Par Fanny Cheung

Perdre pied

Publié le 5 Mars 2023

En ce moment, je traverse une zone de turbulences intenses côté sommeil. Le plus difficile pendant ces épisodes reste de ne pas paniquer. Je m’imagine prisonnière de sables mouvants. Je bouge. Je m’agite. L’argile se brise et libère son eau. Le sable et le sel glissent au fond. Je les suis.

Depuis quelques jours, je perds contrôle et je m’affole.

J’essaie de me souvenir que j’ai déjà vécu des instants similaires et que je m’en suis sortie. Le souci, c’est que dans des moments pareils, je n’ai aucune mémoire. J’oublie des rendez-vous et des impératifs. Mes rêves laissent des traces dans ma réalité. Il y a, dans ce brouillard épais, un sentiment d’infini qui me fait peur.


Quand je travaillais en CDI, je déployais mille et une stratégies pour garder une forme d’efficacité malgré la fatigue. En dehors de mes absences régulières, on m’a souvent fait confiance et soutenu mon travail. Ce qui, en un sens, relevait déjà de l’exploit dans l’ambiance productiviste que peut être le monde du travail. Je savais être fonctionnelle.

Maintenant, j’apprends à ne plus courir après cette norme. Je décharge les journées. D’abord, les rendez-vous non-urgents (un déjeuner, récupérer un colis, etc.). Puis, le travail (mon travail n’est jamais urgent, je ne sauve personne et j’ai la chance d’être assez entourée pour pouvoir vivre avec un revenu moindre) et enfin, les moments avec les proches. Il me faut bien trois à quatre journées en solitaire pour me sortir la tête de l’eau.

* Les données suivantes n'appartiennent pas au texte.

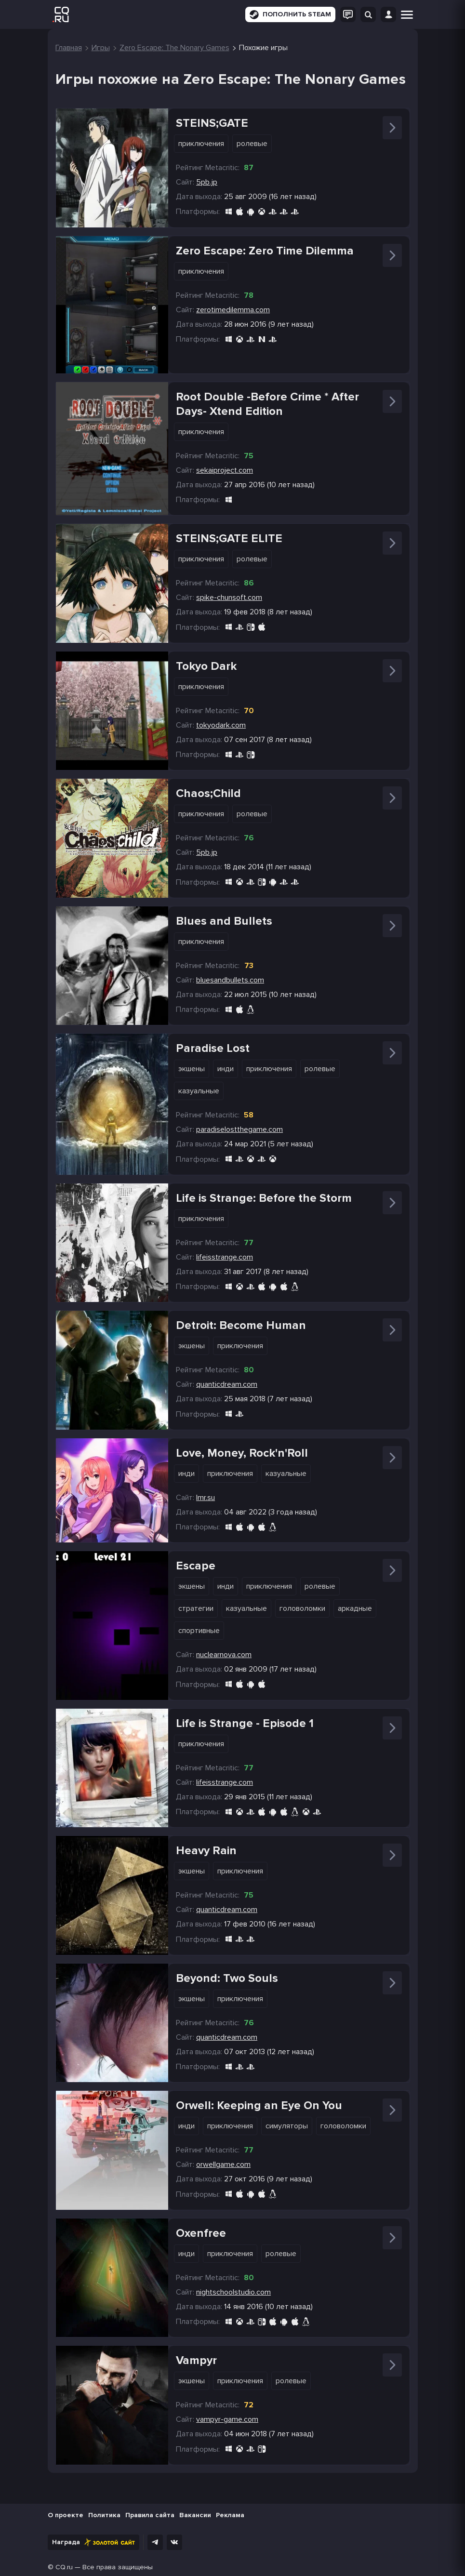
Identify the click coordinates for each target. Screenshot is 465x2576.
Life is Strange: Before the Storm (264, 1198)
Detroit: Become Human (241, 1325)
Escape (195, 1566)
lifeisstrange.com (224, 1257)
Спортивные (199, 1630)
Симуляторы (287, 2126)
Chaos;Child (208, 793)
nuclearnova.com (224, 1655)
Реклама (230, 2515)
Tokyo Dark (206, 666)
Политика (104, 2515)
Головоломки (302, 1608)
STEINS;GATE (212, 123)
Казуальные (198, 1091)
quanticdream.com (226, 1384)
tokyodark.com (221, 725)
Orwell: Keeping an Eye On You (259, 2105)
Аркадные (355, 1608)
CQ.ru (64, 2567)
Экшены (191, 1069)
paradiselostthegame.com (239, 1129)
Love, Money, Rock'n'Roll (242, 1453)
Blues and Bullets (224, 921)
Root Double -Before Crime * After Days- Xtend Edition (267, 404)
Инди (225, 1069)
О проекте (65, 2515)
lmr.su (205, 1497)
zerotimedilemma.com (233, 310)
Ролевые (252, 143)
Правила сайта (149, 2515)
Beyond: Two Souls (227, 1978)
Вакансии (195, 2515)
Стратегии (195, 1608)
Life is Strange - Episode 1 (245, 1723)
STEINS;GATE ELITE (229, 538)
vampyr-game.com (227, 2419)
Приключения (201, 143)
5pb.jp (206, 182)
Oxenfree (201, 2233)
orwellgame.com (223, 2164)
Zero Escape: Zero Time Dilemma (265, 251)
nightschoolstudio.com (233, 2292)
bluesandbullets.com (230, 980)
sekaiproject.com (224, 470)
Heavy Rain (206, 1851)
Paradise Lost (213, 1048)
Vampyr (196, 2360)
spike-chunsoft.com (229, 597)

Je demande à mon compagnon de me laisser dans ma bulle. En échange de quoi, je tiens la promesse de parler et sortir de mon isolement si je ne vais vraiment pas bien.


Le risque, c’est de me replier. Je fais le choix de placer des moments d’interaction sociale agréables, des personnes avec qui je ne ressens pas de pression. Contrairement à ce qu’on pourrait croire, ce sont parfois des moments de travail.

Au final, lorsque celleux qui m’entourent comprennent réellement l’impact du manque de sommeil dans ma vie, je n’ai plus besoin de me justifier d’exister avec mes difficultés. On me donne la possibilité de prendre soin de moi. J’ai moins peur de perdre pied, iels sont là. Ces petits instants me redonnent un rythme et la sensation d’appartenir à un groupe.

C’est inestimable pour remonter à la surface.